We were presented with a 54-year-old man who wished to donate a kidney to his 21-year-old son who had established renal failure. Live donor work up of the father was satisfactory except for borderline kidney function; glomerular filtration rate (GFR) measured by plasma clearance of 51Cr[EDTA] was 87.0 ml/min uncorrected for body surface area (BSA) and 77.9 ml/min/1.73 m2. Should kidney donation proceed? Published international guidelines  and UK guidelines  recommend a minimum GFR of 80 ml/min/1.73 m2 and 75 ml/min/1.73 m2 respectively for a 55-year-old prospective kidney donor. The 9.1 ml/min difference between the absolute GFR and the GFR indexed for BSA prompted further consideration of the validity and rationale for indexing GFR to BSA.
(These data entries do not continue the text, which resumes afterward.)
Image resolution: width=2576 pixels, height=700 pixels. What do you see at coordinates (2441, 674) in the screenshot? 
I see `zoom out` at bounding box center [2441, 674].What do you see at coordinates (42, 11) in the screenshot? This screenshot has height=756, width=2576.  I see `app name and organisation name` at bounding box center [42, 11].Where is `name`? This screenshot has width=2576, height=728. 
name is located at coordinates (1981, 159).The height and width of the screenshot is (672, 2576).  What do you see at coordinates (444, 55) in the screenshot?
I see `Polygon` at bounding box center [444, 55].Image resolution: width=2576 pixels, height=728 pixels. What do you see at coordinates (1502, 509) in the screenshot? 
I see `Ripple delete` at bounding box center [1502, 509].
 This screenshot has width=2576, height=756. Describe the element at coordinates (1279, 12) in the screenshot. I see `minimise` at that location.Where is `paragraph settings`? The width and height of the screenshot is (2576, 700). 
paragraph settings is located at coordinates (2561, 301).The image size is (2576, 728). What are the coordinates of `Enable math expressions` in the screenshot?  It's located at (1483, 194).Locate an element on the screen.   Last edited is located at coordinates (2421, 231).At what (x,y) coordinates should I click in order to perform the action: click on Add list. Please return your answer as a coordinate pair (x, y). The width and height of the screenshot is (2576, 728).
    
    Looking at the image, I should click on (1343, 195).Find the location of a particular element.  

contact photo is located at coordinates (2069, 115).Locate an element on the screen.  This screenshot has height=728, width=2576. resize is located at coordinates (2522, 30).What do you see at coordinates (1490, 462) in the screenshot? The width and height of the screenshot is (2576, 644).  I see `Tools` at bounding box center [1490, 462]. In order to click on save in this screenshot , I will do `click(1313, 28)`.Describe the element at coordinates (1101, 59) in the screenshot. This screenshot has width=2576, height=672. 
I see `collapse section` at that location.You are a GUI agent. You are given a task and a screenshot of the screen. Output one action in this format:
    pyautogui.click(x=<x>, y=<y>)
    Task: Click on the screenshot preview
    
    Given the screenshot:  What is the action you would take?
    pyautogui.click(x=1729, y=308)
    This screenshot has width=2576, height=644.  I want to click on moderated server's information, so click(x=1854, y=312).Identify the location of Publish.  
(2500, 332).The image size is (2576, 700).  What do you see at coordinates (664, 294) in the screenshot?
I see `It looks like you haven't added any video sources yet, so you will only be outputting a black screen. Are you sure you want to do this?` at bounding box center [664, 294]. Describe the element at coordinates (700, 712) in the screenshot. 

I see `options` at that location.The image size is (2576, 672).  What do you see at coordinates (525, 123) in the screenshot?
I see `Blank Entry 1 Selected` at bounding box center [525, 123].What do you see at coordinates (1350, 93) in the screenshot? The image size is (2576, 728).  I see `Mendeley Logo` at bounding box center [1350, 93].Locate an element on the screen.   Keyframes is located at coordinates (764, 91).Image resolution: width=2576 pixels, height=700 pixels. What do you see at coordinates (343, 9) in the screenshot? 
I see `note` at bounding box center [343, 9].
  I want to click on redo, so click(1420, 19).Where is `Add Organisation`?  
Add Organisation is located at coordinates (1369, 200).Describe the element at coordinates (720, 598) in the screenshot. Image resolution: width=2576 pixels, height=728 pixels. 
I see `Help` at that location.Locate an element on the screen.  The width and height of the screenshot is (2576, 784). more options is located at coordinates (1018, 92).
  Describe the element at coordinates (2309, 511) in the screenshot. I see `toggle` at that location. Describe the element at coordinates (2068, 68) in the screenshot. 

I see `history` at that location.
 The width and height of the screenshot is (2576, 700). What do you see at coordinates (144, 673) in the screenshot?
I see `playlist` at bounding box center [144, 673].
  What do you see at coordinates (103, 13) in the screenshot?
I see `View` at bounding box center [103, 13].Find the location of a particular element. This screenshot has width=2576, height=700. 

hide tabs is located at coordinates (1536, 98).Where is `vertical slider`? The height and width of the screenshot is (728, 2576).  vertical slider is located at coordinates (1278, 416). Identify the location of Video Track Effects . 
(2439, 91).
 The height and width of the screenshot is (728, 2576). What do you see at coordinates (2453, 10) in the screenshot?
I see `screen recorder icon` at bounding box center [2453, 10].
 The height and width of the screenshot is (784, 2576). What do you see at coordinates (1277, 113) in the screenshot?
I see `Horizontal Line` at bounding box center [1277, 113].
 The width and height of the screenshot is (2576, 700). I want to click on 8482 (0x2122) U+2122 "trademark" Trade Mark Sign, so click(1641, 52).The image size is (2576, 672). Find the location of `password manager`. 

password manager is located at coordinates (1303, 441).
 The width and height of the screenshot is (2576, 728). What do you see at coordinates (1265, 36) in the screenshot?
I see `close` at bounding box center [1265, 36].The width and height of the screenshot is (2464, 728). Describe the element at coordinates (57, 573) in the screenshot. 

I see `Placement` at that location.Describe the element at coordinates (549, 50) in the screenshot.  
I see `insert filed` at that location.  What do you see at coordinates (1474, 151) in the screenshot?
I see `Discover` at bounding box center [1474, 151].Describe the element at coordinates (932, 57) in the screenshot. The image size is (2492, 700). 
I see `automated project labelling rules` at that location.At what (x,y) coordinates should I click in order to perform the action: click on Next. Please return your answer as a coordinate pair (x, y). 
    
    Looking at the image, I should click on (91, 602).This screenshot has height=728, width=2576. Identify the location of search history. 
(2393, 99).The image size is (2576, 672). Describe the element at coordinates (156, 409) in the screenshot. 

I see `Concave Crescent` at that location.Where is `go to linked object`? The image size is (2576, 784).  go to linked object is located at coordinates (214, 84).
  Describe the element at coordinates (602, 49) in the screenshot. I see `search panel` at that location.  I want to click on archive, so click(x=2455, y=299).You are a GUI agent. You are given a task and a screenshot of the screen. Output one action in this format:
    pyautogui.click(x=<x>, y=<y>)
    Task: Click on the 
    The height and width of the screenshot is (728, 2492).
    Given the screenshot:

There are several formulae that estimate BSA from measures of height and weight in the literature and in this man, with height 1.65 m and weight 86 kg, we found that the application of six previously published height–weight formulae to estimate BSA [3–8] gave a range of indexed GFR of 72.0 to 77.9 ml/min/1.73 m2. In other words, indexing GFR for BSA in this man reduced the value for GFR by between 9.1 and 15 ml/min depending on which BSA formula was used and greatly influenced the decision about his suitability as a kidney donor.
Several authors have questioned the validity of indexing GFR for BSA and the generalizability of the supporting studies from the last century to the increasingly obese popu- lation [9–12]. The purpose of this review is to explore the physiological plausibility of using BSA as an appropriate way to index measured GFR, the validity of the methods that are used to estimate BSA and alternative ways of indexing GFR.
Is body surface area the appropriate index for GFR?
Since the basic function of the kidneys is to clear the waste produced by the body, it is intuitively necessary to index GFR for a measure of body size to be able to compare values of GFR between individuals. In the nineteenth century it became widely accepted that, regardless of species, the metabolic rate of an animal is closely related to BSA  although the evidence to support this hypothesis in humans was sparse. As a result it became commonplace to index physiological variables to BSA. As far back as 1928 McIntosh et al. proposed indexing kidney function to BSA in one of the early papers describing the concept of renal clearance . They proposed 1.73 m2 as the index value as this was found to be the average calculated BSA of 25-year-old Americans of that time. The fact that the BSA calculated from height–weight formulae of adults in most countries has increased since then (because of increasing body weight) does not invalidate indexing of GFR by BSA because the index value is arbitrarily chosen. They could, for example, have chosen 1 m2 as the index value. Indeed it is important that the index value stays constant to facilitate studies that use historical comparisons.
The best way to test the ‘clinical’ validity of indexing GFR to a measure of body size is to determine the impact of this on clinically important outcomes. We are not aware of any studies that have compared absolute GFR with GFR indexed for BSA (or any other measure of body size) in predicting outcomes such as rate of progression of chronic kidney disease or living donor kidney function. However, the physiological plausibility of indexing, at least to some measure of body size, is supported by observational studies; for example, in the field of transplantation outcome is better in female recipients of male donor kidneys compared to male recipients of female donor kidneys .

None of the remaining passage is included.